Il y avait plus d’une heure qu’il était en route. Une autre heure encore, et il arriverait à Slomianki : là, il prendrait un nouveau cheval, et avant trois quarts d’heure il serait chez lui ! Il arrêta son cheval, l’essuya, le couvrit, et se mit en devoir de le faire manger. La bête mangeait gaiement, s’interrompant parfois pour frotter son museau contre la casquette ou le collet de son maître.

« Ce brave ami, pourtant, ne pressent rien de mauvais ! » se dit le forestier.

Il remonta sur son siège et repartit ; mais bientôt, sans s’en apercevoir, il s’écarta du chemin, s’enfonçant de plus en plus parmi les buissons. Une nouvelle lampée d’eau-de-vie ne réussit pas à le tranquilliser. Sans cesse, il lui semblait que quelqu’un bougeait dans les buissons, ou bien qu’il entendait un sifflet lointain, ou encore qu’il flairait une odeur de brûlé. Tout à coup il s’aperçut que sa voiture ne suivait plus le chemin.

« Bah ! se dit-il, ce n’est jamais qu’un petit quart d’heure à regagner ! »

En effet, l’erreur fut vite réparée. Bientôt le forestier se retrouva sur la chaussée, dans son bois. Pour le coup, le voici presque en sûreté : car quel étranger penserait à l’attendre là, parmi ces fourrés où s’écoulait sa vie ?

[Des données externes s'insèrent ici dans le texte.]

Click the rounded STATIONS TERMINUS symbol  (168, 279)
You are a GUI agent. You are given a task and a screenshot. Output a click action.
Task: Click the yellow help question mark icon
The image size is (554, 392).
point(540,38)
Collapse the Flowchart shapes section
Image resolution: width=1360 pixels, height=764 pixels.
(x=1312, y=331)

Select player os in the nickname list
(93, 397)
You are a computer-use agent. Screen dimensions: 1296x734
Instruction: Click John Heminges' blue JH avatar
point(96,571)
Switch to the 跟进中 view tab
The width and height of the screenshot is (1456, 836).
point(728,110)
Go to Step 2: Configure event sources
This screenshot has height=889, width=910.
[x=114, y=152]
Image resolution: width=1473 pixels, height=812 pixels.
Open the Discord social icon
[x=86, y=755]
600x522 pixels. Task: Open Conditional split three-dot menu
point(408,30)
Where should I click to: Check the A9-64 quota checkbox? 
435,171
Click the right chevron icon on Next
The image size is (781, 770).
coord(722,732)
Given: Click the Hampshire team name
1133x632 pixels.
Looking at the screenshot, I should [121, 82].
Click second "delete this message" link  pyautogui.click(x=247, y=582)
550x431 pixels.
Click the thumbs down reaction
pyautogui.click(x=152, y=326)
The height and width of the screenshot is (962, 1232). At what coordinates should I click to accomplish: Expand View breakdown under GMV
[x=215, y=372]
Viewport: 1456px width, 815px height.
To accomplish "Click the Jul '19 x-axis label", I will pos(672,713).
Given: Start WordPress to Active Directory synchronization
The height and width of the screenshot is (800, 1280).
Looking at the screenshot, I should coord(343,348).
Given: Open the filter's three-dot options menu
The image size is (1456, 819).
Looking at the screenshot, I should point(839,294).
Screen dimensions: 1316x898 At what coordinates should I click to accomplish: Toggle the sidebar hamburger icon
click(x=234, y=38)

— Notre Père, qui êtes aux cieux… commença-t-il, le cœur tout allégé.

Et voici que, brusquement, à quelques pas de son traîneau, il entendit retentir une voix jeune et sonore :

— Qui va là ? Halte, ou je tire !

Quelqu’un sauta de derrière un arbre, et saisit le museau du cheval. En même temps, Linowski se vit entouré d’un groupe de jeunes gens, dont l’un tenait une petite carabine, d’autres des revolvers.

Le forestier jeta précipitamment les rênes, descendit du traîneau, et courut vers celui qui avait crié.

— Lad… Ladislas ?… appela-t-il d’une voix rauque.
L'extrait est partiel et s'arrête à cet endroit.